Terreno de paixões, logo de potenciais excessos, e terreno que entre nós movimenta milhões - milhões de contos, milhões de adeptos e simpatizantes, milhões de páginas de jornal, milhões de palpites e opiniões, milhões de horas de conversa televisiva... -, o futebol cria polémicas como nenhum outro jogo e nenhum outro espectáculo. O próprio PÚBLICO sabe disso alguma coisa: elaborado diariamente por dois núcleos redactoriais (Lisboa e Porto) fortes e com algum grau de autonomia, embora convergentes para um único jornal, foi precisamente no futebol que criou, durante os primeiros tempos de vida, algumas difíceis polémicas internas, onde se misturavam simpatias clubísticas e sensibilidades regionais, num caldo de suspeições mútuas que se via mal como ultrapassar. O andar do tempo, o aprofundar da convivência e do conhecimento recíprocos, o acentuar de critérios de rigor e competência profissional - os únicos que constituem a adequada plataforma de entendimento entre oficiais do mesmo ofício, independentemente das suas preferências pessoais - acabaram por permitir uma equilibrada convergência de esforços. De que faz parte, naturalmente, a salutar expressão de opiniões diversas nos textos a isso destinados.

O próprio provedor já uma vez ou outra recebeu breves comentários de leitores questionando este ou aquele aspecto das páginas do desporto. Mas, por via de regra, tratou-se da apresentação de opiniões contrárias às opiniões deste ou daquele jornalista, motivo pelo qual nunca se encontrou oportunidade clara de abordar o tema.

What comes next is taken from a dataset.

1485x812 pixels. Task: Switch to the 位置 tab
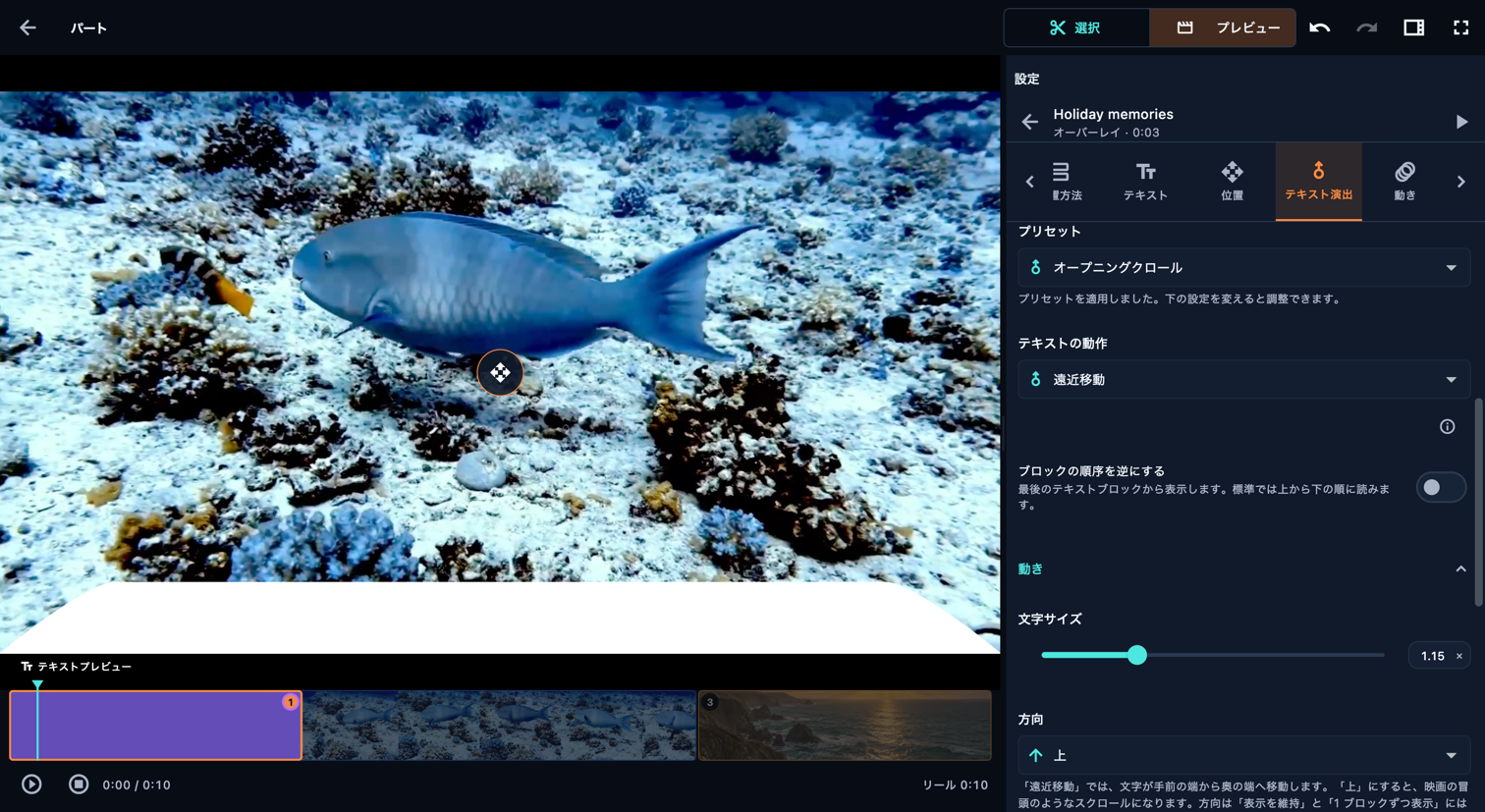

Ela surgiu agora, com um repto muito directo do leitor António Goucha Soares. Assim: "Durante a temporada competitiva que agora terminou, tive a oportunidade de ler os comentários semanais de Manuel Queiroz. Bem escritos, demonstrando conhecimentos seguros sobre a matéria, mas facciosos. Se a ninguém é negado o direito de ter as suas tendências clubísticas, parece-me mais duvidoso que se devam veicular essas mesmas inclinações nos balanços da jornada que se escrevem semanalmente num jornal de referência". Mais especificamente, a propósito do comentário publicado no dia a seguir à finalíssima da Taça de Portugal, diz o leitor: "Penso que desta feita o autor claramente se excedeu no seu habitual facciosismo. Não é um comentário de jornalista, mas sim de opinionista (...)". E cita, entre exemplos concretos, a sugestão do jornalista de que o FCPorto teria a melhor equipa, mesmo tendo perdido o campeonato, ou a sua afirmação de que o Estádio Nacional "só é Nacional para a final da Taça".

Manuel Queiroz, que é também editor do Desporto no PÚBLICO, responde que as acusações de "facciosismo" a jornalistas que escrevem opinião nos jornais são frequentes mas muitas vezes "não se traduzem em nada de concreto". Além disso, ora são feitas por simpatizantes de um clube, ora por simpatizantes de outro, conforme o texto é mais favorável a este ou àquele.

Sobre o seu caso específico, comenta: "Tenho um clube do coração - o FC Porto - mas nunca senti que isso me tolhesse as ideias. Entra a paixão (clubista) e a razão (profissional), há uma mediação de treino (jornalístico) e de conhecimentos que são decisivos para a credibilidade dos textos. É isso que eu procuro, com certeza com muitos erros, mas tentando chegar o mais perto possível da verdade quando se trata de factos. E procurando ser tão equidistante quanto possível na opinião.".

Quanto aos exemplos referidos, insiste que, em sua opinião, o FC Porto continua "porventura" (assim escreveu no comentário) a ter a melhor equipa em Portugal, embora outros possam defender opiniões diversas, e que o Estádio Nacional, de facto, só é nacional para as finais da Taça pois, ao contrário do que sucede noutros países, a selecção até costuma preferir jogar nos estádios dos clubes - Luz, Antas, Alvalade -, presumivelmente porque ali congrega mais público e mais calor humano dos aficionados.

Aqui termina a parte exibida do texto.